S&box already has a basic character controller built in you can use. Just right click in your Hierarchy and select “Player Controller”. As long as you have a camera in the same scene, once you press play, you will now have a basic character that can run around, jump, swim, and more!

Player Controller

Importing Assets

Supported Formats

  • Models: .fbx
  • Textures: .png, .jpg, .tga
  • Audio: .wav, .ogg

Import Process

  1. Drop files into correct folder
  2. Wait for automatic import
  3. Assign materials in the inspector

Tip: Keep texture sizes power-of-two (512, 1024, etc.) for best performance.

Adding Audio

Audio can be triggered through code or components.

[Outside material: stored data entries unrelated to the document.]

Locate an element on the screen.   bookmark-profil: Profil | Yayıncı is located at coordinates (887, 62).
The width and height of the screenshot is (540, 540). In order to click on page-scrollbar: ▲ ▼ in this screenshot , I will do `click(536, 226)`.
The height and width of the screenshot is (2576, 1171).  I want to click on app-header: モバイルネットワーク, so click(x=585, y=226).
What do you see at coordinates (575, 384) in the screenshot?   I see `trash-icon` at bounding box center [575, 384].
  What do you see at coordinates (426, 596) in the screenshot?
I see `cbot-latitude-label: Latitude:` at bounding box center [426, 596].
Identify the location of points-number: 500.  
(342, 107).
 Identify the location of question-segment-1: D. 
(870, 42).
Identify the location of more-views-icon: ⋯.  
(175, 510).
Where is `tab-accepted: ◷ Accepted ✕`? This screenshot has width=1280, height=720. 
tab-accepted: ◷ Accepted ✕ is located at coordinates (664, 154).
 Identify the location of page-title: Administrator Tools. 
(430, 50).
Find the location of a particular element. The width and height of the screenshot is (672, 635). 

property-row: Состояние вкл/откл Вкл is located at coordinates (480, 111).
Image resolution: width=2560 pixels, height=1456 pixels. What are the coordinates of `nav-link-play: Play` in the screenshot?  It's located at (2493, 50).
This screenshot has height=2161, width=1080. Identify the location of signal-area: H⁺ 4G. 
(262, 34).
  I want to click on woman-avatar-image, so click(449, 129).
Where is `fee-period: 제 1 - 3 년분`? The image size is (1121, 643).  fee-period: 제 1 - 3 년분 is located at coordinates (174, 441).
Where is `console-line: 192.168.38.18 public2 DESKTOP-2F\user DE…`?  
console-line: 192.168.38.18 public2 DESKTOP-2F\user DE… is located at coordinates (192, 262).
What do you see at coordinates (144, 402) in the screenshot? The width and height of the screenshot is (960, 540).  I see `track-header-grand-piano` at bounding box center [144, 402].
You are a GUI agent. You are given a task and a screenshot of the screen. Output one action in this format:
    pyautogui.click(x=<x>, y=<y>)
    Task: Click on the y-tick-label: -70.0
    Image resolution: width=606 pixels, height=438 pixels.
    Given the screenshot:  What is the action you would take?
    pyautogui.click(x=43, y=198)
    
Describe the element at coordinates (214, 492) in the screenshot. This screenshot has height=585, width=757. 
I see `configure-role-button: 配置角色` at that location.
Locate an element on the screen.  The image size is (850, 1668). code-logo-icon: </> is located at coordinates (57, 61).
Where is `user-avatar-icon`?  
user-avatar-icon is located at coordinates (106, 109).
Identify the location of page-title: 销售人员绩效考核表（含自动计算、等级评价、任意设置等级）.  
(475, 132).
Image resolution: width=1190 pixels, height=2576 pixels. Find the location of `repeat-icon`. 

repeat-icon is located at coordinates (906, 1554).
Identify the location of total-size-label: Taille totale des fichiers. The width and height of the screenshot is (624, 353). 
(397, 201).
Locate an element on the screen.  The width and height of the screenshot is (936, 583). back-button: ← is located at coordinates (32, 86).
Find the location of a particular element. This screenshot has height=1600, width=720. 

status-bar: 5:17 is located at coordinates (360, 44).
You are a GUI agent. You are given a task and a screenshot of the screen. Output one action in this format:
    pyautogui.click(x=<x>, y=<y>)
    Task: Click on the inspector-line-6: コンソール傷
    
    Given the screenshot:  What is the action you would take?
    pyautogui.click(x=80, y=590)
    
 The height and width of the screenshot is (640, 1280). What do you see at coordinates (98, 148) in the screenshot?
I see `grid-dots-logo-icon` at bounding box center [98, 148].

Sound.Play( "sounds/explosion.wav" );

Place audio files inside the sounds/ directory for automatic recognition.

Building UI

S&box uses a panel-based UI system similar to HTML/CSS.

Basic HUD Example

using Sandbox.UI;

public class Hud : Panel
{
    public Hud()
    {
        Add.Label( "Health: 100" );
    }
}

UI styles are defined using SCSS-like syntax.


Multiplayer Basics

S&box is built with multiplayer-first architecture.

Key concepts:

  • Server is authoritative
  • Clients predict movement locally
  • State sync happens automatically
  • RPCs are used for remote calls

Important Rules

  • Never trust client-side logic for gameplay decisions
  • Use server-side validation for gameplay systems
  • Test multiplayer early

Testing and Debugging

Developer Tools

  • Console (F1 key)
  • Entity inspector
  • Performance profiler

Useful commands:

  • ent_list → view entities
  • restart → restart scene
  • debug_overlay → show debug info

Common Beginner Mistakes

Overbuilding too early

Start with a single mechanic before expanding.

Ignoring Scene structure

Keep logic in components, not scattered scripts.

Not using hot reload properly

S&box is designed for constant iteration.

Poor multiplayer planning

Always design with server authority in mind.


Conclusion

S&box development revolves around scenes, components, and C# scripting. Once you understand the core loop, building games becomes a fast iterative process rather than a traditional compile-run cycle.